Carl Izzo (second from left) hugs his daugher-in-law Lupe Izzo (from left) as her husband MSU Men’s Basketball Head Coach Tom Izzo and Steve Mariucci look on after MSU claimed a share of the Big Ten title by defeating Michigan Sunday March 7, 2010 in East Lansing.

It’s been “a wicked couple of days,” Tom Izzo said tonight on the Monday passing of his father, but he will coach the No. 1 Spartans tonight at Iowa (9 p.m., Big Ten Network), and he is focusing on all the positives of Carl Izzo’s life.

Carl Izzo died at age 90 in Appleton, Wis. Izzo spoke about it to Will Tieman and Matt Steigenga on the pre-game show on the Spartan Sports Network.

“My father was 90 years old and I got to spend and do some incredible things with him,” Izzo said. “But as my wife told me and as I’ve learned from a lot of people, it really doesn’t matter if you live to be 110 or if you live to be 25 — it still hurts the same way.”

Things to do
a - Put this sentence from the passage about Tom Izzo's father into Spanish: "Carl Izzo died at age 90 in Appleton, Wis."
b - In the passage about Tom Izzo's father, rewrite the part between "Carl Izzo (second" and "Spartan Sports Network.", inclusive, changing "Iowa" to "Purdue".

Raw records
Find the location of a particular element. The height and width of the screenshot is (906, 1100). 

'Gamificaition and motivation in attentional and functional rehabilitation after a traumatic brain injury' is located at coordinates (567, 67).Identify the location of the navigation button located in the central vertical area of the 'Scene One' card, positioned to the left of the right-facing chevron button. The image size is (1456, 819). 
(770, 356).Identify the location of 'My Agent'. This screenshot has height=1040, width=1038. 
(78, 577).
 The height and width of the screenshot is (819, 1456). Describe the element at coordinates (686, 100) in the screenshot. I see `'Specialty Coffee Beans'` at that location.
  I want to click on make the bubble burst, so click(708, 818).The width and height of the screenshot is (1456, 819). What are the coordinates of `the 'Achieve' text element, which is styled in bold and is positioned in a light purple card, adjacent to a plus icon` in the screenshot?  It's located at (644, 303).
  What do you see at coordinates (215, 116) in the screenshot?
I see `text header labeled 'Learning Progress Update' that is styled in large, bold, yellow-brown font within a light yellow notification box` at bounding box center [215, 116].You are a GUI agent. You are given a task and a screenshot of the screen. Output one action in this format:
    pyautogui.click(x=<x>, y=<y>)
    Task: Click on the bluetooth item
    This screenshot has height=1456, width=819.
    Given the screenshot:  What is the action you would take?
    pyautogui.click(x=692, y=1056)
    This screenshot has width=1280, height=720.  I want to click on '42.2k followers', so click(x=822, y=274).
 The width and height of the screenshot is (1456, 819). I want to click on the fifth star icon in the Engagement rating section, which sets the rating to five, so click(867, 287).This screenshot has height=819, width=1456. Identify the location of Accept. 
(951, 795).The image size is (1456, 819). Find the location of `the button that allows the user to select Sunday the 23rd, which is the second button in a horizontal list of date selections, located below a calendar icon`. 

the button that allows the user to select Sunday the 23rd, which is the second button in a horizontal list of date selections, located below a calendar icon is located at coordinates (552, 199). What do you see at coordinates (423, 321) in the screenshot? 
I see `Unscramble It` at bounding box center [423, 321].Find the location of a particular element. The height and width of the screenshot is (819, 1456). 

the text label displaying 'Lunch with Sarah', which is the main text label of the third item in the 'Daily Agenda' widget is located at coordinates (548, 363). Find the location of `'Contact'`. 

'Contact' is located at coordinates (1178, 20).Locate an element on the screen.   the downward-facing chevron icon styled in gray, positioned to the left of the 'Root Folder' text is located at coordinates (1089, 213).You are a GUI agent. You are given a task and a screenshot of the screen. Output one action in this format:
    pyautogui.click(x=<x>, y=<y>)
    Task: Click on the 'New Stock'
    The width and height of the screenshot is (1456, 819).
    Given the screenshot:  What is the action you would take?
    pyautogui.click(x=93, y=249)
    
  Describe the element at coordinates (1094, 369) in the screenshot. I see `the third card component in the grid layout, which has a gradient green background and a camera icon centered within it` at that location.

Outputs
a - Carl Izzo murió a los 90 años en Appleton, Wis.

b -
Carl Izzo (second from left) hugs his daugher-in-law Lupe Izzo (from left) as her husband MSU Men’s Basketball Head Coach Tom Izzo and Steve Mariucci look on after MSU claimed a share of the Big Ten title by defeating Michigan Sunday March 7, 2010 in East Lansing.

It’s been “a wicked couple of days,” Tom Izzo said tonight on the Monday passing of his father, but he will coach the No. 1 Spartans tonight at Purdue (9 p.m., Big Ten Network), and he is focusing on all the positives of Carl Izzo’s life.

Carl Izzo died at age 90 in Appleton, Wis. Izzo spoke about it to Will Tieman and Matt Steigenga on the pre-game show on the Spartan Sports Network.